A pre-automation checklist


Machines shops, small and large alike, struggle with increasing throughput, decreasing costs and improving quality. Automating CNC machining processes can help achieve all three–the trifecta of productivity improvements. But many shop owners are afraid automation will be too costly or complex. That doesn’t have to be the case.

Automation comes in various forms, as simple as barfeeding and parts catching, and as complex as robotic integration and pallet systems. Even the smallest shops can benefit from some level of automation, and with the potential for productivity increases of 30 per cent or more, there’s a lot of upside to automating CNC machining processes. But before you flip the switch on that bar feeder or robot, check out the surrounding tools and processes. Make sure they are compatible to your level and type of automation and appropriate for the parts you will cut now, and in the future. If you address these areas first, you’ll create a stable process and improve productivity.

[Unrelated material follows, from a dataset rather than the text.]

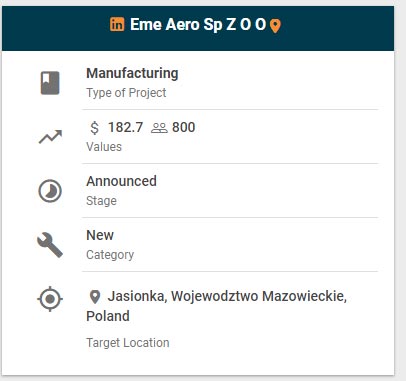Open the Eme Aero Sp Z O O title
Screen dimensions: 406x381
198,24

There are five key considerations to take into account that will minimize process pains and boost productivity gains:

Workholding: Is your workholding agile and adaptable for quick changes? Look into quick-change, three-jaw chucks or collet systems. Consider end-of-arm tooling on the automation system and its compatibility with the types of parts you will load and unload.

Tool Management: To ensure you get the most from the automation, set up and staging of assemblies and tools is important. To ensure the CNC machine will be able to cut in an automated environment, tool monitoring is helpful to monitor tool life and breakage. Additionally, consider whether or not the machine’s tool capacity is conducive to redundant tooling. If so, the machine can be programmed to automatically index a redundant tool (in the case of original tool breakage) thereby keeping the machine (and the robot) operational.

Gauging: Automated, in-machine gauging is helpful in making sure you are consistently cutting good parts. Using auto-compensation software gets CNC machining feedback back into the machine as quickly as possible and can help ensure consistently in-specification parts, thus improving quality and efficiency.

Chip Control: Seems obvious, but worth stating−if you have messy chips in your chuck, the system will stop. Keeping the process clean and free from chips will improve the effectiveness of the automated system.

Material:To make automation work, make sure you have a solid infeed and outfeed system. Automation increases throughput and therefore you need to ensure that you are feeding the system with raw material and have a good system for moving finished parts out of the system.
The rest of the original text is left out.